Habiba Msika, also spelled Messika (حبيبة مسيكة), (born 1903 Testour – February 21, 1930 Tunis), was a Tunisian singer, dancer and actress. 
Born Marguerite Msika, she was the niece of singer Leila Sfez.

She quickly climbed the ladder of fame under the pseudonym Habiba ("beloved"). Prototype of the free, and master of her destiny, charismatic singer and daring actress, adored by the Tunisian population, Msika was a social phenomenon in her time. The film The Fire Dance by Salma Baccar talks about her career.

Life

Youth 
She was born in the Jewish quarter of Tunis in a poor family. Her parents, Daida and Maïha, worked in the wire trade.

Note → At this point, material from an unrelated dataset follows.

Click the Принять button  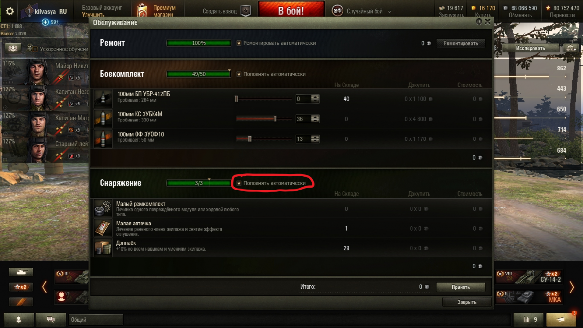(x=461, y=287)
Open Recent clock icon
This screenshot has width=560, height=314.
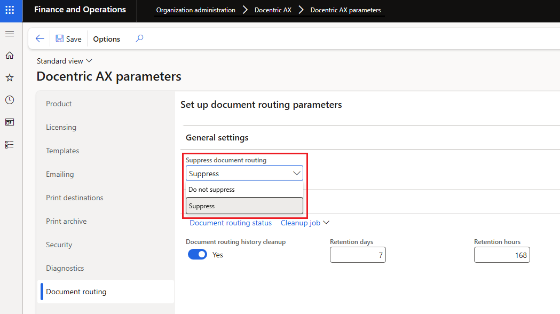coord(9,100)
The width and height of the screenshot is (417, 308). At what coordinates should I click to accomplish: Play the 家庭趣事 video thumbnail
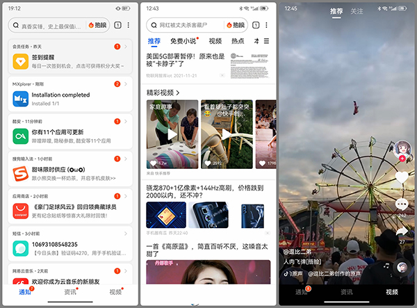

She learned to read and write in the school of the Israelite Alliance, which she left after seven years, through the help of her aunt, singing lessons, music theory and classical Arabic with the famous composer Khemaïs Tarnane and Egyptian tenor Hassan Bannan.

She married her cousin Victor Chetboun but their union lasted a short time.

Her first recital was held at the palace of La Marsa, where she met her lover: the Minister de la Plume.

Career 
In 1920 her career took off; she became a sex symbol and initiated the phenomenon of "soldiers of the night", the nickname for her fans, mostly young dandies of Tunisia.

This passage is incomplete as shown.